-- BEGIN Rows --
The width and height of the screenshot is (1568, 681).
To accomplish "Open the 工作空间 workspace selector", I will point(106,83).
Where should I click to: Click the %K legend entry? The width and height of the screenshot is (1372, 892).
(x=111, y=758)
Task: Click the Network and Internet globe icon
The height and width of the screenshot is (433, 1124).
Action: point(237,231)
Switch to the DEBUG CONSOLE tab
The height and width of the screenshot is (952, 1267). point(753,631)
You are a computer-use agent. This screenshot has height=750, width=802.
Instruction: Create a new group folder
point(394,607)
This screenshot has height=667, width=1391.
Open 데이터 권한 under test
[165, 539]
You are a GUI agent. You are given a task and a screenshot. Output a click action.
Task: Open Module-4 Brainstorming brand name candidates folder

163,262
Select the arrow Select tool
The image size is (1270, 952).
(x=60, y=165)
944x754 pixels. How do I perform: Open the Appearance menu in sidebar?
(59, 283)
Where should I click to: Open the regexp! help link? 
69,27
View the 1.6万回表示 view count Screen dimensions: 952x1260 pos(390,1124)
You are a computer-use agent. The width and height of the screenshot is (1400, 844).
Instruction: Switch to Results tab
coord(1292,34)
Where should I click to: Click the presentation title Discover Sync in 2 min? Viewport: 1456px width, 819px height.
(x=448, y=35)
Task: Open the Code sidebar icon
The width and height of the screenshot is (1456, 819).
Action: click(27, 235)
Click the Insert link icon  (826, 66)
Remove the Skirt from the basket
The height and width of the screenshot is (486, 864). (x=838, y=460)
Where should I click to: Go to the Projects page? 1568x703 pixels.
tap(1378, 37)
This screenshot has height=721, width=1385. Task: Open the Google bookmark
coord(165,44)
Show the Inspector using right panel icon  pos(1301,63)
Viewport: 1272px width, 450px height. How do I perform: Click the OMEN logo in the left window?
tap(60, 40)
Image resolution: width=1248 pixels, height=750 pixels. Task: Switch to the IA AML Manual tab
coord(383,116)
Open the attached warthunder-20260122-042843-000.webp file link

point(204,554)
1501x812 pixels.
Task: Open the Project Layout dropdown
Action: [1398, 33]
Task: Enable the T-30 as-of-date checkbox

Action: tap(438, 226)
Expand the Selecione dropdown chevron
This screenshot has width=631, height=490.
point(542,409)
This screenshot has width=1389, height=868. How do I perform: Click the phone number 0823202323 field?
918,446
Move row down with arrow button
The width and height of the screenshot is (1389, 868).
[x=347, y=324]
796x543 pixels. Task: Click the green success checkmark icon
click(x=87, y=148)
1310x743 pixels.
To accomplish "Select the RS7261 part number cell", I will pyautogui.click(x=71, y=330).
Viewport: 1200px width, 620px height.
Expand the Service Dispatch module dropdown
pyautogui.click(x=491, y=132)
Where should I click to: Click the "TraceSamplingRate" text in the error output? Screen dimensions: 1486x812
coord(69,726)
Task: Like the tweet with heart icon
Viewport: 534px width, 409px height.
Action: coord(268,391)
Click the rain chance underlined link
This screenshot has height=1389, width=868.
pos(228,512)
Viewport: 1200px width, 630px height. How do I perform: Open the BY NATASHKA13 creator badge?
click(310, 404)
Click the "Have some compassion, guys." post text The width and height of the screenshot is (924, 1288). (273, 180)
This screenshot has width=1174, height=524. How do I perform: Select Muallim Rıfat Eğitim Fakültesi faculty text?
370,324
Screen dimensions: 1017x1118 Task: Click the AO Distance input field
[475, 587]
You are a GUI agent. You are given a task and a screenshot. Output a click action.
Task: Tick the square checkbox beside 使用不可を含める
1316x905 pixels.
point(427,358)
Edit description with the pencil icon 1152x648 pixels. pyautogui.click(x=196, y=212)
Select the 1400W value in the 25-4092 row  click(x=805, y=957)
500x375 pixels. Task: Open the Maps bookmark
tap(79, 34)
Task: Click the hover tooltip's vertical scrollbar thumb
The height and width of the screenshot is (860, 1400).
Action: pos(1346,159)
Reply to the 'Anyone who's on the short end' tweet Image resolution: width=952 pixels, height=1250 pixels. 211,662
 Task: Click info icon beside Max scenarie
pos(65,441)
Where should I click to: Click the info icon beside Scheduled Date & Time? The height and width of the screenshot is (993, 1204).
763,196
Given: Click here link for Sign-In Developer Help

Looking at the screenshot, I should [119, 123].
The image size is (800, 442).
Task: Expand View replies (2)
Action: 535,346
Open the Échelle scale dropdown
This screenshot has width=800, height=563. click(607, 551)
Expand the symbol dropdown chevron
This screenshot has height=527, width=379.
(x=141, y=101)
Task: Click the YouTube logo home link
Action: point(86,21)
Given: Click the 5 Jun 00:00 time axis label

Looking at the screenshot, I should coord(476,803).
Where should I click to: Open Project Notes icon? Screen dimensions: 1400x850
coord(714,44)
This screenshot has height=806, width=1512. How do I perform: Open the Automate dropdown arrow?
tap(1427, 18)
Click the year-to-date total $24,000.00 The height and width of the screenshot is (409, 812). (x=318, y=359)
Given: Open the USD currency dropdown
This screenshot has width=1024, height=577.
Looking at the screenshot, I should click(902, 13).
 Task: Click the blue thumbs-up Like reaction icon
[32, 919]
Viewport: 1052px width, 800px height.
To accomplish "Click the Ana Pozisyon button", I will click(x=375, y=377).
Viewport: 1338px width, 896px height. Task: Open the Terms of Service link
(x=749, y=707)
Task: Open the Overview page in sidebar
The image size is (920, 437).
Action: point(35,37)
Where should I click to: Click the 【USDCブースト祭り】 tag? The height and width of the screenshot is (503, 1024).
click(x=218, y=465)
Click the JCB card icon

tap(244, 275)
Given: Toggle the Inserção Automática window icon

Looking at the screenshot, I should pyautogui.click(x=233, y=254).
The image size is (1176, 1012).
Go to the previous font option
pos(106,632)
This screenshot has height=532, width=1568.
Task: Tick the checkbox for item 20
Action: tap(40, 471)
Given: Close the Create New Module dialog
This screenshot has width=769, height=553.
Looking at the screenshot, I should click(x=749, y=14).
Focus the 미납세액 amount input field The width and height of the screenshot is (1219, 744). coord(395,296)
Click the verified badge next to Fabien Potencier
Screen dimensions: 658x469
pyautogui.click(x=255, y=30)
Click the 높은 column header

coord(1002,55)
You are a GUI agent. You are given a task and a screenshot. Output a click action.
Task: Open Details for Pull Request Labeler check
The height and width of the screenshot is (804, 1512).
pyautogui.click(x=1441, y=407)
-- END Rows --
Instructions to follow
Convert the records above into a Markdown table with the columns "No." and "Line", numbering each row and leaving out blank lines.

Exercise answer
| No. | Line |
|---|---|
| 1 | The width and height of the screenshot is (1568, 681). |
| 2 | To accomplish "Open the 工作空间 workspace selector", I will point(106,83). |
| 3 | Where should I click to: Click the %K legend entry? The width and height of the screenshot is (1372, 892). |
| 4 | (x=111, y=758) |
| 5 | Task: Click the Network and Internet globe icon |
| 6 | The height and width of the screenshot is (433, 1124). |
| 7 | Action: point(237,231) |
| 8 | Switch to the DEBUG CONSOLE tab |
| 9 | The height and width of the screenshot is (952, 1267). point(753,631) |
| 10 | You are a computer-use agent. This screenshot has height=750, width=802. |
| 11 | Instruction: Create a new group folder |
| 12 | point(394,607) |
| 13 | This screenshot has height=667, width=1391. |
| 14 | Open 데이터 권한 under test |
| 15 | [165, 539] |
| 16 | You are a GUI agent. You are given a task and a screenshot. Output a click action. |
| 17 | Task: Open Module-4 Brainstorming brand name candidates folder |
| 18 | 163,262 |
| 19 | Select the arrow Select tool |
| 20 | The image size is (1270, 952). |
| 21 | (x=60, y=165) |
| 22 | 944x754 pixels. How do I perform: Open the Appearance menu in sidebar? |
| 23 | (59, 283) |
| 24 | Where should I click to: Open the regexp! help link?  |
| 25 | 69,27 |
| 26 | View the 1.6万回表示 view count Screen dimensions: 952x1260 pos(390,1124) |
| 27 | You are a computer-use agent. The width and height of the screenshot is (1400, 844). |
| 28 | Instruction: Switch to Results tab |
| 29 | coord(1292,34) |
| 30 | Where should I click to: Click the presentation title Discover Sync in 2 min? Viewport: 1456px width, 819px height. |
| 31 | (x=448, y=35) |
| 32 | Task: Open the Code sidebar icon |
| 33 | The width and height of the screenshot is (1456, 819). |
| 34 | Action: click(27, 235) |
| 35 | Click the Insert link icon  (826, 66) |
| 36 | Remove the Skirt from the basket |
| 37 | The height and width of the screenshot is (486, 864). (x=838, y=460) |
| 38 | Where should I click to: Go to the Projects page? 1568x703 pixels. |
| 39 | tap(1378, 37) |
| 40 | This screenshot has height=721, width=1385. Task: Open the Google bookmark |
| 41 | coord(165,44) |
| 42 | Show the Inspector using right panel icon  pos(1301,63) |
| 43 | Viewport: 1272px width, 450px height. How do I perform: Click the OMEN logo in the left window? |
| 44 | tap(60, 40) |
| 45 | Image resolution: width=1248 pixels, height=750 pixels. Task: Switch to the IA AML Manual tab |
| 46 | coord(383,116) |
| 47 | Open the attached warthunder-20260122-042843-000.webp file link |
| 48 | point(204,554) |
| 49 | 1501x812 pixels. |
| 50 | Task: Open the Project Layout dropdown |
| 51 | Action: [1398, 33] |
| 52 | Task: Enable the T-30 as-of-date checkbox |
| 53 | Action: tap(438, 226) |
| 54 | Expand the Selecione dropdown chevron |
| 55 | This screenshot has width=631, height=490. |
| 56 | point(542,409) |
| 57 | This screenshot has width=1389, height=868. How do I perform: Click the phone number 0823202323 field? |
| 58 | 918,446 |
| 59 | Move row down with arrow button |
| 60 | The width and height of the screenshot is (1389, 868). |
| 61 | [x=347, y=324] |
| 62 | 796x543 pixels. Task: Click the green success checkmark icon |
| 63 | click(x=87, y=148) |
| 64 | 1310x743 pixels. |
| 65 | To accomplish "Select the RS7261 part number cell", I will pyautogui.click(x=71, y=330). |
| 66 | Viewport: 1200px width, 620px height. |
| 67 | Expand the Service Dispatch module dropdown |
| 68 | pyautogui.click(x=491, y=132) |
| 69 | Where should I click to: Click the "TraceSamplingRate" text in the error output? Screen dimensions: 1486x812 |
| 70 | coord(69,726) |
| 71 | Task: Like the tweet with heart icon |
| 72 | Viewport: 534px width, 409px height. |
| 73 | Action: coord(268,391) |
| 74 | Click the rain chance underlined link |
| 75 | This screenshot has height=1389, width=868. |
| 76 | pos(228,512) |
| 77 | Viewport: 1200px width, 630px height. How do I perform: Open the BY NATASHKA13 creator badge? |
| 78 | click(310, 404) |
| 79 | Click the "Have some compassion, guys." post text The width and height of the screenshot is (924, 1288). (273, 180) |
| 80 | This screenshot has width=1174, height=524. How do I perform: Select Muallim Rıfat Eğitim Fakültesi faculty text? |
| 81 | 370,324 |
| 82 | Screen dimensions: 1017x1118 Task: Click the AO Distance input field |
| 83 | [475, 587] |
| 84 | You are a GUI agent. You are given a task and a screenshot. Output a click action. |
| 85 | Task: Tick the square checkbox beside 使用不可を含める |
| 86 | 1316x905 pixels. |
| 87 | point(427,358) |
| 88 | Edit description with the pencil icon 1152x648 pixels. pyautogui.click(x=196, y=212) |
| 89 | Select the 1400W value in the 25-4092 row  click(x=805, y=957) |
| 90 | 500x375 pixels. Task: Open the Maps bookmark |
| 91 | tap(79, 34) |
| 92 | Task: Click the hover tooltip's vertical scrollbar thumb |
| 93 | The height and width of the screenshot is (860, 1400). |
| 94 | Action: pos(1346,159) |
| 95 | Reply to the 'Anyone who's on the short end' tweet Image resolution: width=952 pixels, height=1250 pixels. 211,662 |
| 96 |  Task: Click info icon beside Max scenarie |
| 97 | pos(65,441) |
| 98 | Where should I click to: Click the info icon beside Scheduled Date & Time? The height and width of the screenshot is (993, 1204). |
| 99 | 763,196 |
| 100 | Given: Click here link for Sign-In Developer Help |
| 101 | Looking at the screenshot, I should [119, 123]. |
| 102 | The image size is (800, 442). |
| 103 | Task: Expand View replies (2) |
| 104 | Action: 535,346 |
| 105 | Open the Échelle scale dropdown |
| 106 | This screenshot has width=800, height=563. click(607, 551) |
| 107 | Expand the symbol dropdown chevron |
| 108 | This screenshot has height=527, width=379. |
| 109 | (x=141, y=101) |
| 110 | Task: Click the YouTube logo home link |
| 111 | Action: point(86,21) |
| 112 | Given: Click the 5 Jun 00:00 time axis label |
| 113 | Looking at the screenshot, I should coord(476,803). |
| 114 | Where should I click to: Open Project Notes icon? Screen dimensions: 1400x850 |
| 115 | coord(714,44) |
| 116 | This screenshot has height=806, width=1512. How do I perform: Open the Automate dropdown arrow? |
| 117 | tap(1427, 18) |
| 118 | Click the year-to-date total $24,000.00 The height and width of the screenshot is (409, 812). (x=318, y=359) |
| 119 | Given: Open the USD currency dropdown |
| 120 | This screenshot has width=1024, height=577. |
| 121 | Looking at the screenshot, I should click(902, 13). |
| 122 |  Task: Click the blue thumbs-up Like reaction icon |
| 123 | [32, 919] |
| 124 | Viewport: 1052px width, 800px height. |
| 125 | To accomplish "Click the Ana Pozisyon button", I will click(x=375, y=377). |
| 126 | Viewport: 1338px width, 896px height. Task: Open the Terms of Service link |
| 127 | (x=749, y=707) |
| 128 | Task: Open the Overview page in sidebar |
| 129 | The image size is (920, 437). |
| 130 | Action: point(35,37) |
| 131 | Where should I click to: Click the 【USDCブースト祭り】 tag? The height and width of the screenshot is (503, 1024). |
| 132 | click(x=218, y=465) |
| 133 | Click the JCB card icon |
| 134 | tap(244, 275) |
| 135 | Given: Toggle the Inserção Automática window icon |
| 136 | Looking at the screenshot, I should pyautogui.click(x=233, y=254). |
| 137 | The image size is (1176, 1012). |
| 138 | Go to the previous font option |
| 139 | pos(106,632) |
| 140 | This screenshot has height=532, width=1568. |
| 141 | Task: Tick the checkbox for item 20 |
| 142 | Action: tap(40, 471) |
| 143 | Given: Close the Create New Module dialog |
| 144 | This screenshot has width=769, height=553. |
| 145 | Looking at the screenshot, I should click(x=749, y=14). |
| 146 | Focus the 미납세액 amount input field The width and height of the screenshot is (1219, 744). coord(395,296) |
| 147 | Click the verified badge next to Fabien Potencier |
| 148 | Screen dimensions: 658x469 |
| 149 | pyautogui.click(x=255, y=30) |
| 150 | Click the 높은 column header |
| 151 | coord(1002,55) |
| 152 | You are a GUI agent. You are given a task and a screenshot. Output a click action. |
| 153 | Task: Open Details for Pull Request Labeler check |
| 154 | The height and width of the screenshot is (804, 1512). |
| 155 | pyautogui.click(x=1441, y=407) |